■ **Records supplied**

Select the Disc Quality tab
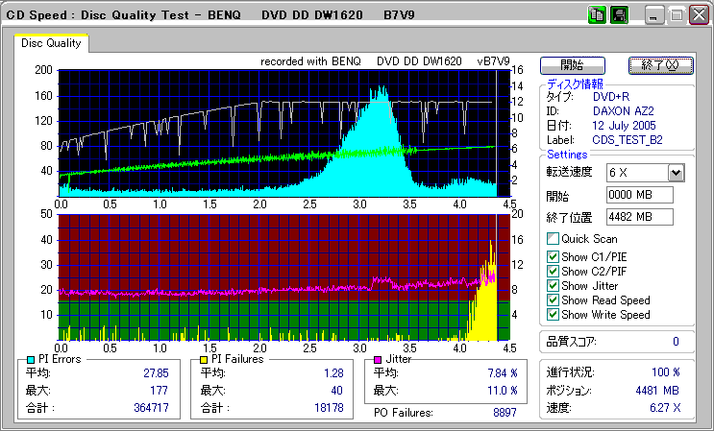 52,43
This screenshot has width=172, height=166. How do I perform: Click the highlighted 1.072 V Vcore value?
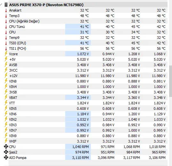(83, 54)
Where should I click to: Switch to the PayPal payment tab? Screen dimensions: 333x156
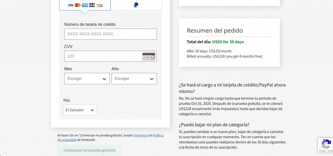[136, 5]
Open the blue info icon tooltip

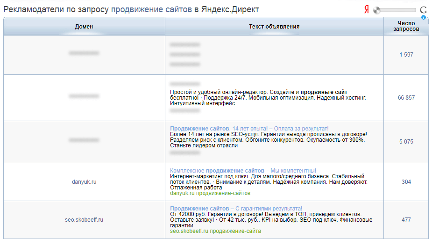424,17
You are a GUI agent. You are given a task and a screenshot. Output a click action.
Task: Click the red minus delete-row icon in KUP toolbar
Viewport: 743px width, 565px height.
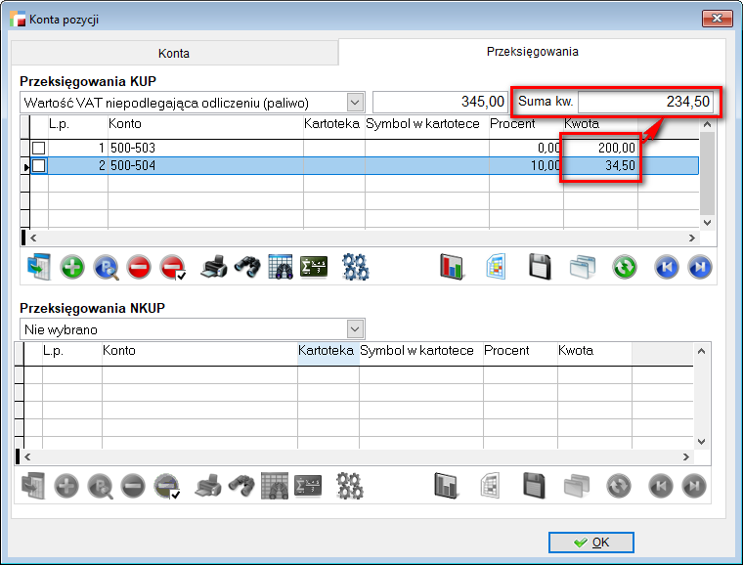pos(138,267)
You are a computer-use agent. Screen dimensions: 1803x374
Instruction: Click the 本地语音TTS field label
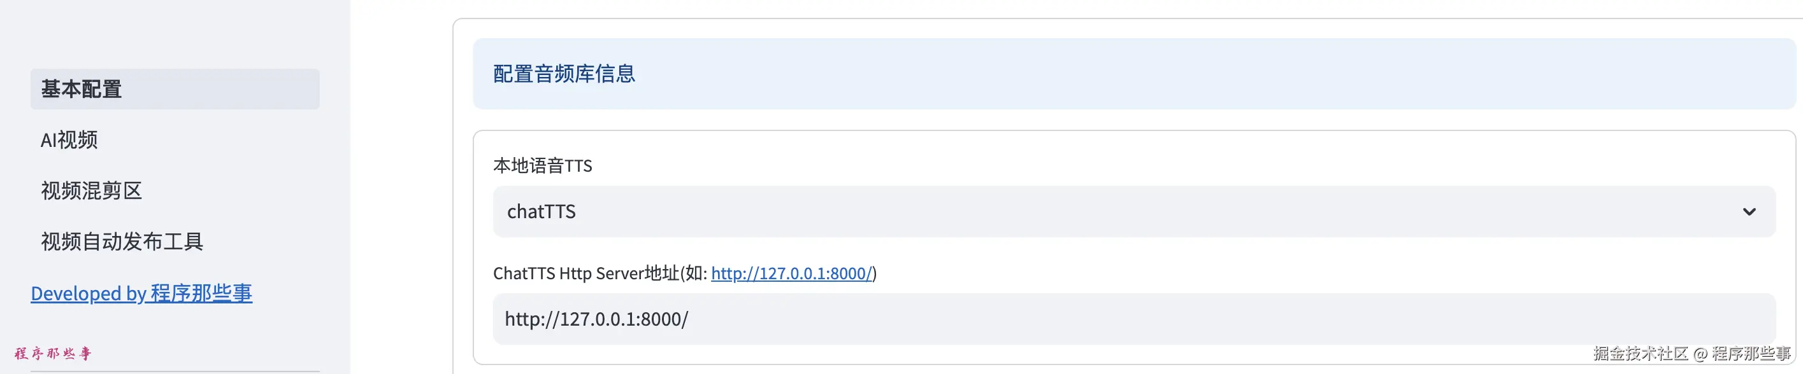pos(542,166)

■ **Task instructions**
The lines in the entries above that carry the word "agent" must be copied.

■ **Completed task**
You are a GUI agent. You are given a task and a screenshot. Output a click action.
You are a computer-use agent. Screen dimensions: 1803x374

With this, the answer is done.